**What is being asked:** In the text below on Joe Biden's call for national unity, what does the writer say Biden is really calling for instead of unity?

Joe Biden’s call for unity, echoed in the pious and prayerful cant of countless bloviators on the liberal cable networks, is not about that.

It is not about fundamental – radical – change from the bottom up, but about restoring the order that Donald Trump and his minions put in jeopardy, not for the sake of anything remotely worthwhile, but in order to indulge the narcissistic fantasies of a conman and reality TV personality, and to keep his brand from going under.

What Biden and the others are calling for is national unity (in the sense of “nation” that is synonymous with “country.”

This is ultimately a fatuous goal inasmuch as in nations, individuals’ and groups’ behaviors are coordinated through the use or threat of force; thus, a truly unified nation wouldn’t be a nation at all. It would be more like a well-functioning family (but without the endemic inequality inherent in family structures) in which cooperation is, if not always freely given, at least uncoerced.

No doubt, in anything like the world as we know it, there will always be a need to keep individuals gone astray in line. But where true national unity exists, there is no need for institutional arrangements intended to quash otherwise disabling social divisions. Indeed, there would no such divisions to quash.

This is not to say that talk of “national unity” is inherently fatuous; it is not in circumstances different from our own.

Thus, political leaders in multi-party parliamentary systems sometimes find it expedient to form “governments of national unity,” coalitions consisting of political parties that normally promote different interests or coalesce around different ideological convictions, but that agree, temporarily, to work together to overcome an otherwise intractable impasse or for some other common purpose.

Or in the aftermath of wars of secession in which the would-be secessionists are defeated, calls like Biden’s – or Abraham Lincoln’s – would be appropriate.

They might also be appropriate in civil wars fought within, not between, states, in which seemingly irreconcilable religious or ideological differences or antagonistic class interests cannot be overcome without resorting to armed struggle.

But, despite the best efforts of conman Trump and his marks, nothing that has happened in the United States over the past four years rises (or falls) to that level. This would include Trump’s attempt to incite the fools who heeded his call to come to Washington on January 6 where he would incite them to seize control of the Capitol building and inflict harm on legislators and others that the Dear Leader had turned against, so that he could somehow remain in power, keeping the process servers, bankers, lawyers, and prison wardens with whom he will soon be dealing at bay.

What Biden is calling for is not unity, in any meaningful or feasible sense, but de-escalation of the tensions Trump stirred up. The idea is not to overcome pre-existing divisions or even to render them harmless; it is just to keep them in acceptable bounds.

Trump did not cause circumstances to worsen as palpably as they have since he took office entirely on his own. Longstanding racist and nativist animosities played an indispensable role, and a host of other pre-existing conditions, arising out of our exceptionally undemocratic electoral institutions and our coarsening civic culture made the situation worse by many orders of magnitude.

**Available data:**
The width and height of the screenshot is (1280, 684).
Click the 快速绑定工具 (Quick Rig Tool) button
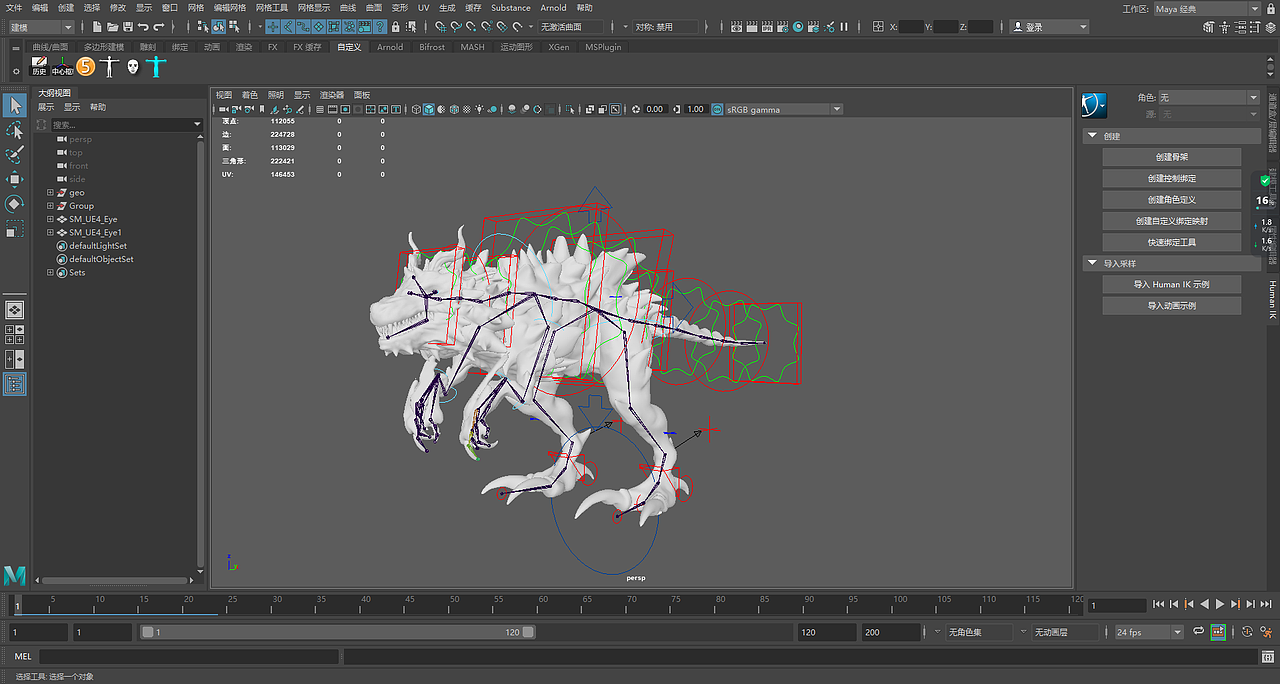(x=1171, y=242)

**Exercise output:** De-escalation of the tensions Trump stirred up.